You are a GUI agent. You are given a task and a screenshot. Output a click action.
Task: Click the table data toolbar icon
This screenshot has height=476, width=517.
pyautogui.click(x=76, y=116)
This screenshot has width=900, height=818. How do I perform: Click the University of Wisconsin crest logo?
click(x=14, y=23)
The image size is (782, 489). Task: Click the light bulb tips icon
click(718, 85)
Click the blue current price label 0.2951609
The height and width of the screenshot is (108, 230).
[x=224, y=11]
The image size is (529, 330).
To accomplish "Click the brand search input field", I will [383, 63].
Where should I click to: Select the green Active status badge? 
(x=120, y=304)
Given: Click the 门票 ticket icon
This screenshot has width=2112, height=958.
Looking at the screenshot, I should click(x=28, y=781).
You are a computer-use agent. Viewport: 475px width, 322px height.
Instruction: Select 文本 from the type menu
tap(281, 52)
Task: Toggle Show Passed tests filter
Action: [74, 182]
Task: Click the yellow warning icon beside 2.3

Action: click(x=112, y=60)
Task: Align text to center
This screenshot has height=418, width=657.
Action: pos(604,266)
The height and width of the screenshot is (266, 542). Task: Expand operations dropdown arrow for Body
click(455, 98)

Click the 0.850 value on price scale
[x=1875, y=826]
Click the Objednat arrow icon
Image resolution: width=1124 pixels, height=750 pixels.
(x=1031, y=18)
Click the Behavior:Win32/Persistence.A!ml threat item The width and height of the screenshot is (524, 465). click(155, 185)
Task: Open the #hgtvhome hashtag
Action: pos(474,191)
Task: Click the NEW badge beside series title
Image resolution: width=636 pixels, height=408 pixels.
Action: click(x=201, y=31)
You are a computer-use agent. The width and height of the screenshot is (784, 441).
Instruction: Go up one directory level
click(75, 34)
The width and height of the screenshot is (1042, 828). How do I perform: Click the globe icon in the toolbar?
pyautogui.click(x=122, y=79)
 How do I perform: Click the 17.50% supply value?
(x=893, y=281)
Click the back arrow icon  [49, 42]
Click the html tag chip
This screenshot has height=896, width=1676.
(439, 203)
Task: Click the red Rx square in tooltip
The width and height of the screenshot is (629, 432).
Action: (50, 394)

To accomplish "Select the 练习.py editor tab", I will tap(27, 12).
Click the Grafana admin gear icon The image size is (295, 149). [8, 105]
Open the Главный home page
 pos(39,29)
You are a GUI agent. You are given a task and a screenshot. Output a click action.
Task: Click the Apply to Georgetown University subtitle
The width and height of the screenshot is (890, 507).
===
(THE TASK):
Copy the listing from its first line through the line containing "Looking at the", switching "icon" to "symbol" and keeping all else the same.

(TASK ANSWER):
You are a GUI agent. You are given a task and a screenshot. Output a click action.
Task: Click the table data toolbar symbol
This screenshot has height=476, width=517.
pyautogui.click(x=76, y=116)
This screenshot has width=900, height=818. How do I perform: Click the University of Wisconsin crest logo?
click(x=14, y=23)
The image size is (782, 489). Task: Click the light bulb tips symbol
click(718, 85)
Click the blue current price label 0.2951609
The height and width of the screenshot is (108, 230).
[x=224, y=11]
The image size is (529, 330).
To accomplish "Click the brand search input field", I will [383, 63].
Where should I click to: Select the green Active status badge? 
(x=120, y=304)
Given: Click the 门票 ticket symbol
This screenshot has width=2112, height=958.
Looking at the screenshot, I should click(x=28, y=781).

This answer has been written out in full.